Who would want a Details magazine form 1992? There are two kinds of people in this world: pack rats and lifeboaters. Pack rats save everything, of course, including those handprint-poem thingies their kids made in kindergarten. Every flower they've ever received -- even from dating nightmares who wore high-water pants and glasses with tape -- is pressed into a book. Their kitchen drawers are stuffed with now-useless twist ties...

Who would want a Details magazine form 1992?

There are two kinds of people in this world: pack rats and lifeboaters.

Pack rats save everything, of course, including those handprint-poem thingies their kids made in kindergarten. Every flower they've ever received -- even from dating nightmares who wore high-water pants and glasses with tape -- is pressed into a book. Their kitchen drawers are stuffed with now-useless twist ties.

Lifeboaters live as though they're grabbing a few valuables off a sinking ship. Sure, a lifeboater may hang onto the heirloom ring her grandmother gave her and MAYBE her marriage license, but that homemade Mother's Day card from little Johnny is long gone.

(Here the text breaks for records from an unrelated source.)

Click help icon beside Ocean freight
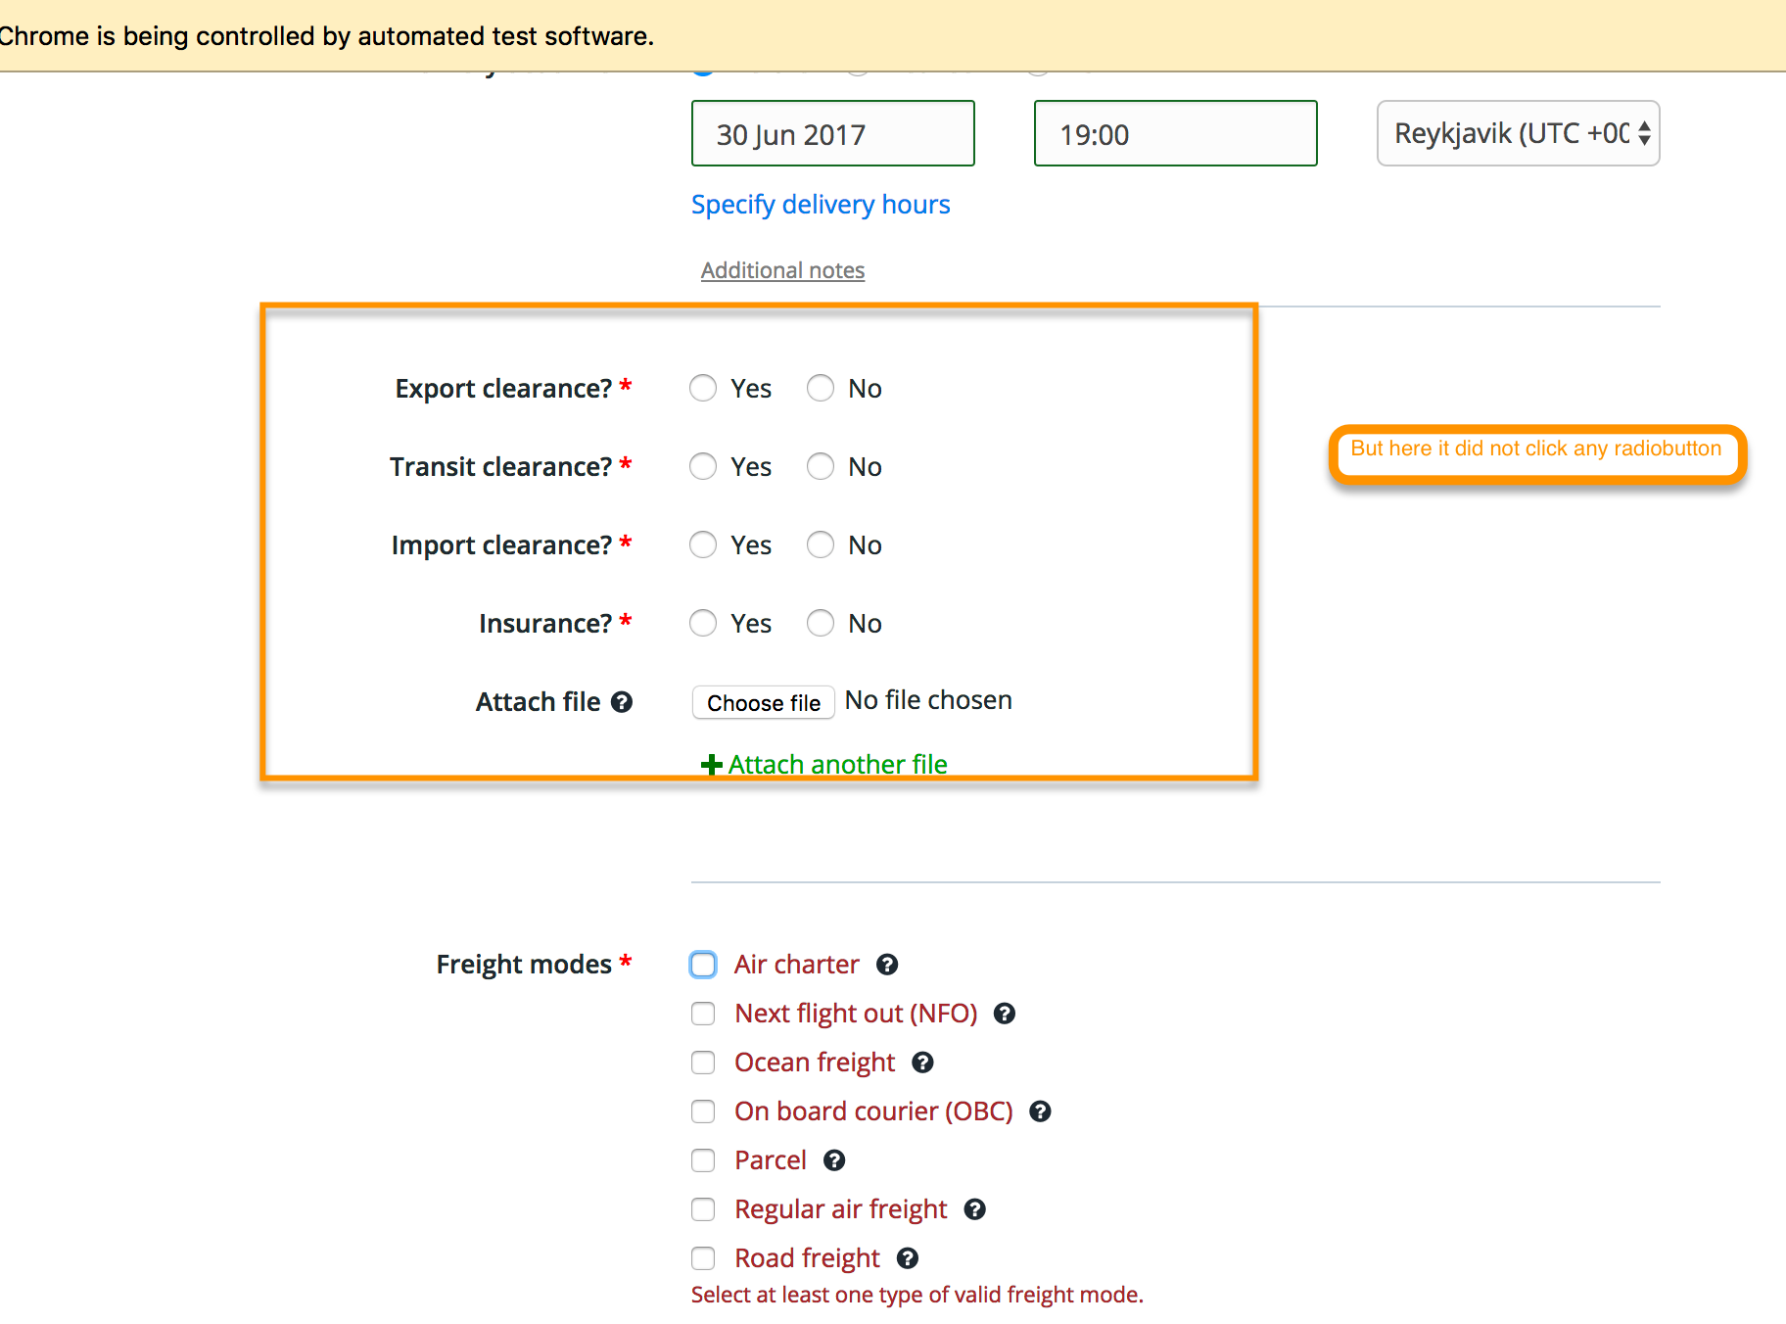Image resolution: width=1786 pixels, height=1324 pixels. [x=922, y=1063]
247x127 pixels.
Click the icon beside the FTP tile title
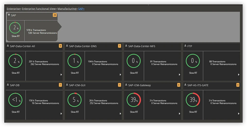(x=185, y=46)
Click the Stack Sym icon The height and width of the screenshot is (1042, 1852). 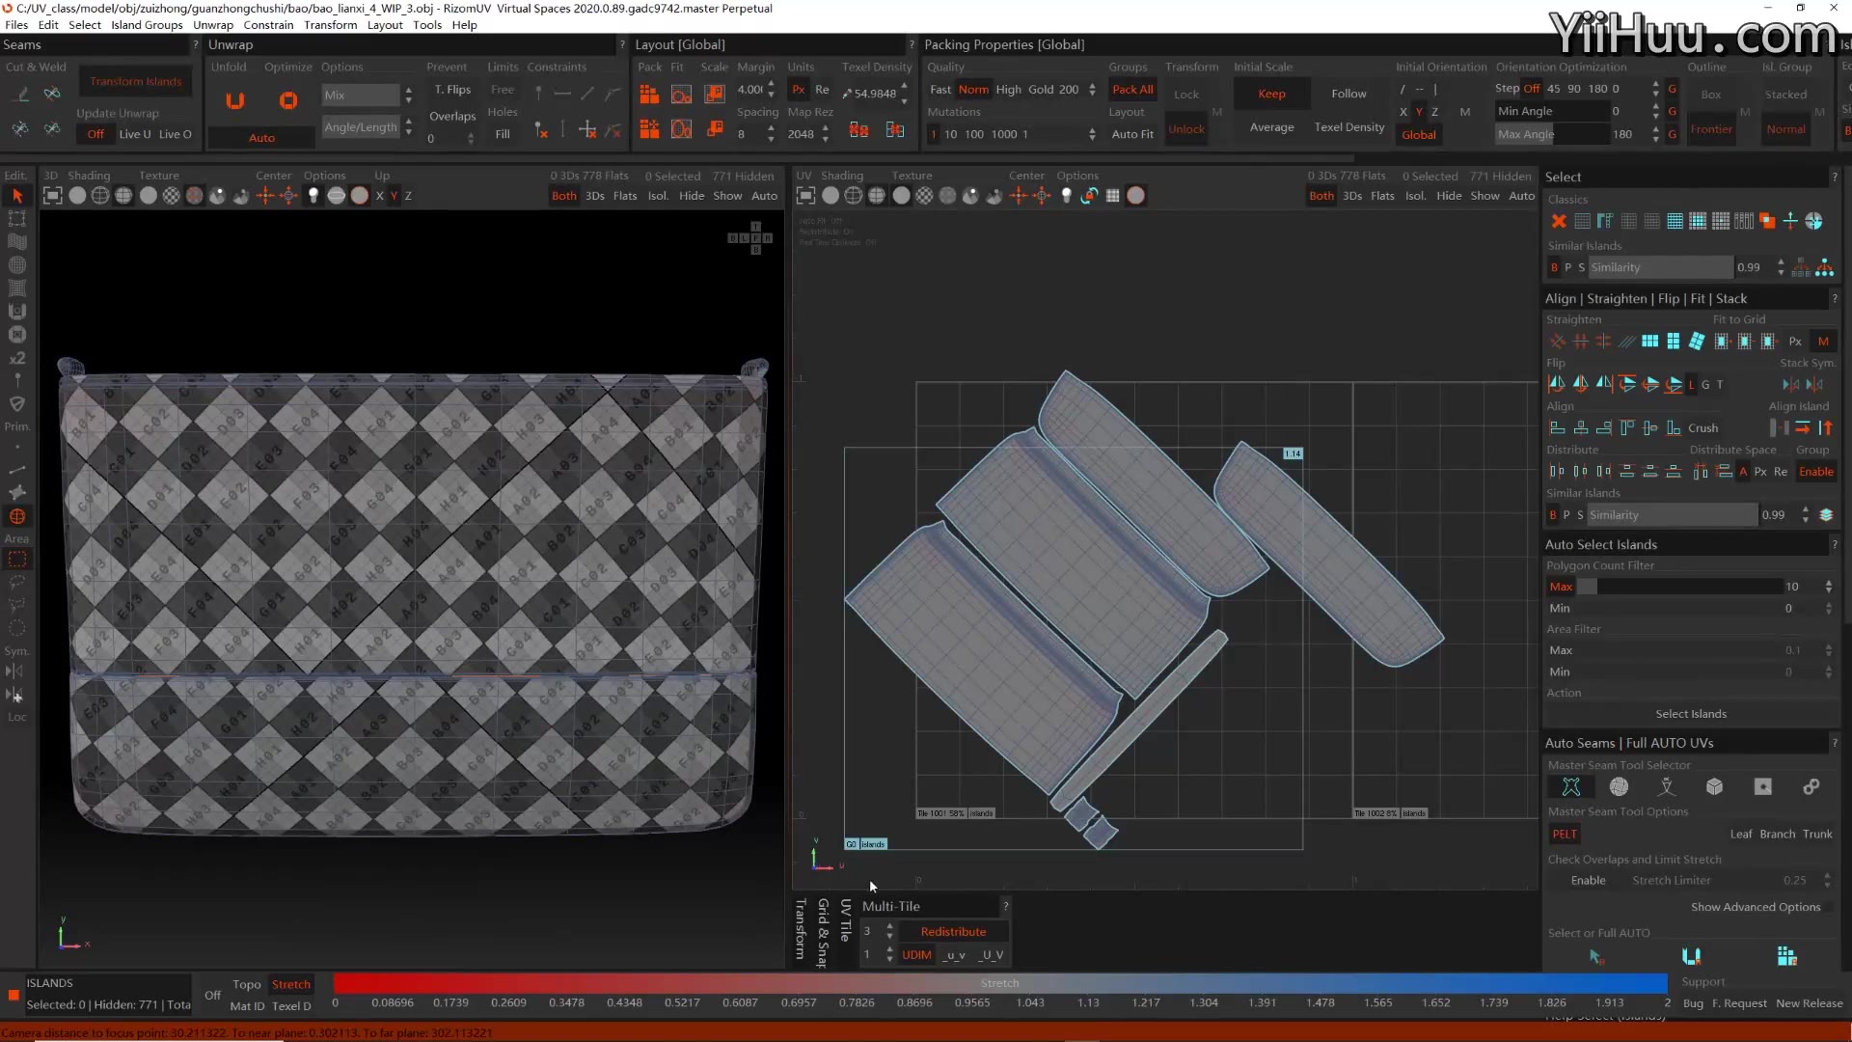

A scientific study conducted in my office Monday revealed pack rats are naturally attracted to lifeboaters. Really! And you can imagine the associated problems.

When The Other Half and I moved into our first apartment, I helped him carry in milk crates full of crap. Yes, crap. Pennants from his mother's senior year at Charleston High School (no offense, Blue Jays). A poster advertising the Mid-South Fair of 1977. The plastic pumpkins he used for trick-or-treating when he was 10.

There were the old magazines and newspapers. He had every issue of every magazine he had ever received. Details. Sports Illustrated. Men's Health.

"What do you plan to do with these, Sweetie?" I asked in the sugary voice of a woman just back from her honeymoon.

"Well, you never know," he replied. "I may need something out of them someday."

"OK," I said, staggering in with my third crate of old newspapers. The Commercial Appeal from Memphis, Tenn., was on top. No huge news event on the front; just an average paper from an average day.

My history is kept in one large cardboard box: All my tax returns. My first three newspaper articles. My high-school diploma. Two photo albums.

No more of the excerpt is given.